父の手紙

「おにぃ」


 突然飛び込んできた声に、リオは驚き振り返る。薄く開いた扉の隙間から、目を擦るアリィの姿が見えた。


「どうした?」

「あ……うん。目が覚めちゃって」


 リオは壁に掛かった時計を見上げた。アリィを部屋に送ってから、一時間ほど経過していた。それだけの間、母の日記を読みふけっていたらしい。


「何見てんの?」


 目を擦りながらアリィは部屋に入ってきて、リオの隣からぼんやりと光るモニターを覗き込んだ。その腕の中にはやはり、ペンギンがいる。じっと見ていると、その首がこちらを向いた。プラスティックでできた大きな目。ぬいぐるみらしいその黒目の向こう側に何かしらのセンサーがあると思うと、微妙な気分になる。自分はどんな風に見られているのだろうか。


「母さんの日記」

「え? 他人の日記を覗いてるの? 悪趣味」


 眠気が取れたらしく、いつものさばさばした様子でアリィが言うものだから、リオは傷付いた。と同時に自らの行いを恥じる。確かに、亡くなった人間のものとはいえ、趣味の良い行いとは言えない。


「それで、何が書いてあったの?」

「アリィ、今俺のことなんて言った?」

「だって、気になるじゃん。遺言とかなかったの?」


 あっけらかんとしたアリィの言葉が、リオの心の中に沈んでいく。まるで池に放り込まれた石のように、静かで冷たい場所へと。

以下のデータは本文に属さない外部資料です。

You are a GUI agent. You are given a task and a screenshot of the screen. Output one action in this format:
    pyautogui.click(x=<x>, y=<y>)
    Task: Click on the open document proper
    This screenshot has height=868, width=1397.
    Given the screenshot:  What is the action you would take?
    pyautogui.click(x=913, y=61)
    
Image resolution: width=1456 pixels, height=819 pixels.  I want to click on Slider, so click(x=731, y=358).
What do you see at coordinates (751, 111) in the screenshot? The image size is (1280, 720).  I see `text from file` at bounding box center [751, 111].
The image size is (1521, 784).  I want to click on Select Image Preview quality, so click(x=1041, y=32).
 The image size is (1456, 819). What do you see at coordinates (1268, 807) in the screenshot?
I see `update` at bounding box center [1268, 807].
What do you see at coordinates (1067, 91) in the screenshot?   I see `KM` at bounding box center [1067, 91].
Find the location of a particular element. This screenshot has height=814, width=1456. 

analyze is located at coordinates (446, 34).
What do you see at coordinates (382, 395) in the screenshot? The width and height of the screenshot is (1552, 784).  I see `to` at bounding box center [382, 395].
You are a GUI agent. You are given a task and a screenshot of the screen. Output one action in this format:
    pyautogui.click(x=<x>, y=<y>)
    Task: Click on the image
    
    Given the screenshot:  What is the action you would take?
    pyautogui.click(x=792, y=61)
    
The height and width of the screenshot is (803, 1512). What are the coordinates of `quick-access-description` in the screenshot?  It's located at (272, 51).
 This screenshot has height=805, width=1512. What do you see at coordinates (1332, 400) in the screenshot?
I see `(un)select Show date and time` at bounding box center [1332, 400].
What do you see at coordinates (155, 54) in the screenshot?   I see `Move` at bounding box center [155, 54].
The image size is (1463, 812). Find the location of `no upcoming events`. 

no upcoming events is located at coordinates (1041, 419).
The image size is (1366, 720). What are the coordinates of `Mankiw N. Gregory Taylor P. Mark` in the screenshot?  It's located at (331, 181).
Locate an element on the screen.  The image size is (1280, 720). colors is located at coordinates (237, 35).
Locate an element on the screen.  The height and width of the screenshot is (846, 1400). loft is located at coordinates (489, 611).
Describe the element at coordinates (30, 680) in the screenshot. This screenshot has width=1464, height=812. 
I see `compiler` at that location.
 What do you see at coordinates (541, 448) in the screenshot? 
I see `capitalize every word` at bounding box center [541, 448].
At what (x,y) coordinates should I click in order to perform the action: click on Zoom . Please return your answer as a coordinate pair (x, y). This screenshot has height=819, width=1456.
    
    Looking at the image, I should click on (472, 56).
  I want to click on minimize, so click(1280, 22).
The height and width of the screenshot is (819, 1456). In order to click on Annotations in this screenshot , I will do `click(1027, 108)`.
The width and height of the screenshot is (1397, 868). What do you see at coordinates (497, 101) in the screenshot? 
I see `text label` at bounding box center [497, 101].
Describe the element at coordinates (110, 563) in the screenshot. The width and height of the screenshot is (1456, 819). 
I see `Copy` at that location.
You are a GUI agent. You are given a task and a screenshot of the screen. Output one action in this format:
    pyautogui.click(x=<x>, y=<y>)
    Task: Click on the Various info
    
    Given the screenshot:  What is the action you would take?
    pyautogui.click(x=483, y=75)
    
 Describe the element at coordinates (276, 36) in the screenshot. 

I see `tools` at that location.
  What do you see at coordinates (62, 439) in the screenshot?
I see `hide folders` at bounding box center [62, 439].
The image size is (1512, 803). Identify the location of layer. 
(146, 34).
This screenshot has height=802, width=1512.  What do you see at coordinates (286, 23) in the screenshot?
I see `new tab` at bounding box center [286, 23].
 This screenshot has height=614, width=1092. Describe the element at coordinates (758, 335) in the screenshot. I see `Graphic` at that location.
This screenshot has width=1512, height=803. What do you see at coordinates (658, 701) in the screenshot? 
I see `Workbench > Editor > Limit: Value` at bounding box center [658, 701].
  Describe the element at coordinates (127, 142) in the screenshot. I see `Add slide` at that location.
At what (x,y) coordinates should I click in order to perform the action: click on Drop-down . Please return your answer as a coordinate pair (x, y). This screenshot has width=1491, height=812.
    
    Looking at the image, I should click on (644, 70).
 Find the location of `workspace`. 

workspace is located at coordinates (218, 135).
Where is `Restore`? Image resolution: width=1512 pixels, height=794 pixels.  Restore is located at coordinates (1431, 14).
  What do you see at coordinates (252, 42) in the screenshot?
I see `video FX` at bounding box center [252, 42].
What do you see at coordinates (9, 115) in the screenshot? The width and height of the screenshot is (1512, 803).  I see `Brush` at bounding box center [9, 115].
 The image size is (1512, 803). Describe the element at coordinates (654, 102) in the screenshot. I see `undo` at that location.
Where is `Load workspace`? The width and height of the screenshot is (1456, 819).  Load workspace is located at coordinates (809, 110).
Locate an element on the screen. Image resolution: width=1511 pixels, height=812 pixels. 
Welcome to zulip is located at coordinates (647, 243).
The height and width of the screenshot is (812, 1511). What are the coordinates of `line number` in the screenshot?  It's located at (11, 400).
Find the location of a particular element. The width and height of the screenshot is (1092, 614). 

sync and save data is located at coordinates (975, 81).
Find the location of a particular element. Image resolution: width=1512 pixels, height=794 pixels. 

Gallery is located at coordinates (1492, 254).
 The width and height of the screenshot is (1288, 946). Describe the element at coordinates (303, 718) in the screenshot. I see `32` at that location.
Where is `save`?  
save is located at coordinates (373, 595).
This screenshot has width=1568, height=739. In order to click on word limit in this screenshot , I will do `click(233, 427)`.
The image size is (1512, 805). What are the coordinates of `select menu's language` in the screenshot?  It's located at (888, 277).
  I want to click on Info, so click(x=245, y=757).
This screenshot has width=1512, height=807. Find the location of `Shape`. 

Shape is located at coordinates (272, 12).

「……こいつが、母さんが俺たちに遺してくれたものだよ」


 リオは、アリィの抱えるぬいぐるみの頭に手を置いた。そっと撫でると、ミロは不思議そうにリオのことを見上げる。リオは本物のペンギンを知らない。図鑑で写真を見たことはあったが、あちらはもっとスラリとしていたので、こちらはまるで別物だ。

 だが、リオにはこのミロがまるで生き物のように思えた。温もりさえ感じた。母の想いの残滓ざんしがここに残っているのだ、とリオは確信する。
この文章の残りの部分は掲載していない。